Работая в Петербургском и Московском университетах, Вернадский все свои курсы читал с точки зрения развития научной мысли, ставя в их основу историю науки. В научных кругах ещё до революции 1917 года широкую популярность получили его лекции по истории естествознания, в которых он подчёркивал, что история науки – не только история научных идей, но и история личностей, олицетворяющих эти идеи. Вернадский доказывал, что наука является важнейшим двигателем человеческой истории, что такие, казалось бы, «невесомые ценности», как научные мысли и открытия, «меняют ход процессов биосферы, окружающей нас природы».

При определении научных предпочтений в молодом возрасте Владимиру пришлось выбирать между геологией и историей. Он выбрал геологию, но интерес к истории сохранял до конца жизни, поощряя своего сына, проявившего тягу к историческим исследованиям, всегда живо интересуясь его трудами. Не случайно Вернадский-младший стал известным историком, одним из создателей интересной и перспективной научной школы, названной «евразийской». К «евразийству» мысль Георгия Владимировича двинулась под влиянием его отца, о чём свидетельствует лишь один факт: в 1914 году в журнале «Русская мысль» Вернадские опубликовали статьи, связанные общим смыслом и посвящённые динамичному продвижению русских на восток. Георгий в статье, названной «Против солнца», повествовал о политических, дипломатических, хозяйственных аспектах русского землепроходства в сторону Тихого океана, а Владимир Иванович писал о научном освоении азиатской России, раскрывал значение великих сибирских экспедиций.

Вернадский был убеждён, что полнокровное развитие науки возможно только при условии, что ею занимаются люди, обладающие необходимыми качествами – ясностью и широтой мышления, творческой интуицией, энергией, волей. Сам учёный вполне обладал этими качествами. В любой научной проблеме он выделял не только логическую и техническую стороны, но и сторону нравственную. На научном поприще Владимир Иванович хотел бы видеть «людей, которые не ломаются бурей, но творят и созидают». Этот взгляд он реализовывал в собственной практике, являясь стойким оптимистом, сохраняя веру в перспективы даже в самых неблагоприятных внешних обстоятельствах, умея не сгибаться перед жестокими историческими бурями, при этом ещё и всеми средствами защищая науку.

 

ОРГАНИЗАТОР АКАДЕМИЧЕСКОЙ НАУКИ

Вернадский являлся потомственным учёным: его отец Иван Васильевич был профессором Киевского и Петербургского университетов, читал там курсы по философии и экономике. Поэтому Владимир Иванович не понаслышке знал, что такое научная деятельность. Приобретя немалый опыт университетской работы, он закрепился в академических структурах, а в 1912 году стал академиком, связав с Академией наук всю свою дальнейшую жизнь. В начале ХХ века стать академиком было далеко не просто – для этого требовались высочайшая квалификация и недюжинная работоспособность. Ни чины, ни протекция в то время не играли заметной роли. К академии Вернадский относился с огромным уважением, считал, что она даёт России возможность выстраивать стратегию исторического развития, опираясь на научные достижения.

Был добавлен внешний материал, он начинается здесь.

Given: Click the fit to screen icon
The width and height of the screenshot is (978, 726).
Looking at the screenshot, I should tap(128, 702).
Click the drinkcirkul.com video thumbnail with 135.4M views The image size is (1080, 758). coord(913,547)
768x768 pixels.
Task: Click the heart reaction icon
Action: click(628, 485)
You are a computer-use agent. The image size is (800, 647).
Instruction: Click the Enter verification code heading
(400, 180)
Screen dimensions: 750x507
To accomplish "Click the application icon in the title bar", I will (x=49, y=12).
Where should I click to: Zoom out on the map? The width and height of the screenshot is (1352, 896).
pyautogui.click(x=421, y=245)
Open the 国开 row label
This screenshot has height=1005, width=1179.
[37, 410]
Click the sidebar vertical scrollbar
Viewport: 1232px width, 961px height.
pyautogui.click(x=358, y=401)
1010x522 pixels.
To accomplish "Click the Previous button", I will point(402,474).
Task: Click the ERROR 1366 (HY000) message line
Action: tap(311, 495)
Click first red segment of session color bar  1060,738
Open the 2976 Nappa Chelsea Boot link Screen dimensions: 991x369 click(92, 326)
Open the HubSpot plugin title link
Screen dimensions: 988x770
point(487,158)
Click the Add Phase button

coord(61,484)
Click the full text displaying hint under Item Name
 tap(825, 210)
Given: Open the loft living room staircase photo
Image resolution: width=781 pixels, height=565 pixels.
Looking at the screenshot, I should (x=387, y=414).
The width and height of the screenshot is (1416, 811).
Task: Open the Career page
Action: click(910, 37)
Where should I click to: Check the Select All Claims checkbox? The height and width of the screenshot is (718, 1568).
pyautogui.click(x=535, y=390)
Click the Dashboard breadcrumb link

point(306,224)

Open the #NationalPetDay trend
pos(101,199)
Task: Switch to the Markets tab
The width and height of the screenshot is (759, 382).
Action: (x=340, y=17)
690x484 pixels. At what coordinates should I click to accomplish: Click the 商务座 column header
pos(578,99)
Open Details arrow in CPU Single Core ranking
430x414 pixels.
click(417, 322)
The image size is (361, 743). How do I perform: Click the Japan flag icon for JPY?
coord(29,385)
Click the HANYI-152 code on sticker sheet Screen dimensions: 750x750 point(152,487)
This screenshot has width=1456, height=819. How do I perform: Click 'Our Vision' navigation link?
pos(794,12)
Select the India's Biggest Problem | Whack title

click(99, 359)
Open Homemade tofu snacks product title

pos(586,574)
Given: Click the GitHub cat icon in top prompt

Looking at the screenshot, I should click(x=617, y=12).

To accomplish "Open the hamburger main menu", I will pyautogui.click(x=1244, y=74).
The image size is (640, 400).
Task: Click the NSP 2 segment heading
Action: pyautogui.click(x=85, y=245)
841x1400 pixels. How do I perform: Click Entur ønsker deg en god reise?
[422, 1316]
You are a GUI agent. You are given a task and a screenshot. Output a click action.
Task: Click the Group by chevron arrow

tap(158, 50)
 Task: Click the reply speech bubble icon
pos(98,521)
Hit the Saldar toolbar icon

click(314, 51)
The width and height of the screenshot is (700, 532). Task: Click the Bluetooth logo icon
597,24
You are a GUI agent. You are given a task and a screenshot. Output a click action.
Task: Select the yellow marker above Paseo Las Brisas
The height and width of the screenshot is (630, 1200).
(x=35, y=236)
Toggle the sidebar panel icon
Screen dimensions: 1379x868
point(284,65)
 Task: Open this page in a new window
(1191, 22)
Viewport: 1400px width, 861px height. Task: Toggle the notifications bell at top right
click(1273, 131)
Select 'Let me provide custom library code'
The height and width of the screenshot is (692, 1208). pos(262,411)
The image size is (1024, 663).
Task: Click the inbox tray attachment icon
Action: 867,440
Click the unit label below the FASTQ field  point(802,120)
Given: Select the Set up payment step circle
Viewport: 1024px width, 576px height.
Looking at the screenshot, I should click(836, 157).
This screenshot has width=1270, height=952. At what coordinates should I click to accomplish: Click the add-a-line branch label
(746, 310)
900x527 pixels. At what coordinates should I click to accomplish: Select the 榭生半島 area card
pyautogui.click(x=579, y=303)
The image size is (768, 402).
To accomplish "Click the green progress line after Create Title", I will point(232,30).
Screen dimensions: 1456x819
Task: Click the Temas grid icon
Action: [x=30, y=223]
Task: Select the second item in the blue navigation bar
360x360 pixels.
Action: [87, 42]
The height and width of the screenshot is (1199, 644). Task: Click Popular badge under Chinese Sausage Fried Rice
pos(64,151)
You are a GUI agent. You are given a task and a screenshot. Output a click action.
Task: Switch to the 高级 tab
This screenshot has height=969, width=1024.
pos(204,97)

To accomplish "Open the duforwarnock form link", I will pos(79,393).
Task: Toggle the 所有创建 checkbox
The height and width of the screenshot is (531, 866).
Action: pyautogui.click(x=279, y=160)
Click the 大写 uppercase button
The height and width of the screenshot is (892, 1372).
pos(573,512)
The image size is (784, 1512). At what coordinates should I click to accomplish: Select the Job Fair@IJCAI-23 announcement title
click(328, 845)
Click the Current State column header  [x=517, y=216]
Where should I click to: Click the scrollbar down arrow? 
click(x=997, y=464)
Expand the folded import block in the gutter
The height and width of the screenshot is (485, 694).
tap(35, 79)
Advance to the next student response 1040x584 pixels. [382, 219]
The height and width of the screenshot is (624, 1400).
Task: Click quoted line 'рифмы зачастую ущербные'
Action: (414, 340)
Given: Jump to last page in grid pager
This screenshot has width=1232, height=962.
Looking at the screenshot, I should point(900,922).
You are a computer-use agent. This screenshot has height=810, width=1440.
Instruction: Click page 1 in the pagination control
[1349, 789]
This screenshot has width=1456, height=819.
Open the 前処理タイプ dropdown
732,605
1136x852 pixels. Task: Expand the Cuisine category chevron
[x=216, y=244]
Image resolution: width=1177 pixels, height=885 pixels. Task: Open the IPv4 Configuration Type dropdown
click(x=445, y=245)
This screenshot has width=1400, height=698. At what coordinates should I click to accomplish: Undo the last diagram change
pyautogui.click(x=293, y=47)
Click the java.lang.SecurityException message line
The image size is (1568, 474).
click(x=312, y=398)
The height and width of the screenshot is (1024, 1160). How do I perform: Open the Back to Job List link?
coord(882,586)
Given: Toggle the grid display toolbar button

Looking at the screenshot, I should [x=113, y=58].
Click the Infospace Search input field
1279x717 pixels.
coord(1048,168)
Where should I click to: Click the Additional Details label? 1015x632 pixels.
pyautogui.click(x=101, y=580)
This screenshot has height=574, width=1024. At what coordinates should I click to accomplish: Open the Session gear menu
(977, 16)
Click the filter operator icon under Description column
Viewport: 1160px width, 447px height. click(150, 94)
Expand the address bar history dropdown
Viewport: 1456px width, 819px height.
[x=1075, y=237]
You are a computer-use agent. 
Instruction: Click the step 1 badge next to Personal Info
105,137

Владимир Иванович прекрасно знал историю Российской академии, знал о том, что долгое время в академии наблюдалось «немецкое засилье». В её стенах учёным было разрешено произносить речи по-русски только во второй половине XIX века. Вернадский был одним из тех, кто хотел, чтобы академия являлась сосредоточием патриотического духа.

Он был целеустремлён и инициативен в деле совершенствования структуры Академии наук, к 1914 году состоявшей всего лишь из нескольких кафедр с небогатой лабораторной базой, нескольких музеев, двух обсерваторий, биостанции и издательства. Исследовательских институтов, определяющих структуру академии сегодня, в то время не было. С идеей их создания первым выступил именно Вернадский. Благодаря ему начался бурный рост исследовательских кружков, экспедиций, новых лабораторий – всего, что послужило основой для будущих научных институтов. Его усилиями заработала первая в России радиохимическая лаборатория. Выдвинув программу развёртывания научно-исследовательских институтов, Владимир Иванович высказал убеждение, что они должны являться государственными, иначе их существование обеспечено не будет.

Благодаря усилиям Вернадского и его ближайших сподвижников диапазон академической науки существенно расширялся. В годы Первой мировой войны возникла необходимость в ускоренном развитии минерально-сырьевой базы страны, поэтому при Академии наук была образована Комиссия по изучению естественных производительных сил России. Её инициатором явился опять же Вернадский.

После большевистского переворота Вернадский уехал в Киев, где стал основателем и президентом Украинской академии наук. Ему пришлось защищать своё детище перед разными правительствами, сменявшимися на Украине в годы Гражданской войны. Как ни парадоксально, но петлюровцами и прочими самостийниками научно-организационные усилия Вернадского в Киеве были встречены враждебно. Носитель общерусской культуры, по своим корням он был украинцем, что не помешало проводникам украинской самостийности увидеть в нём «агента московства». Академик, в свою очередь, называл их людьми, «потерявшими всякую нравственную почву». В конце концов деятельность Украинской академии была остановлена, возобновившись лишь в середине 20-х годов.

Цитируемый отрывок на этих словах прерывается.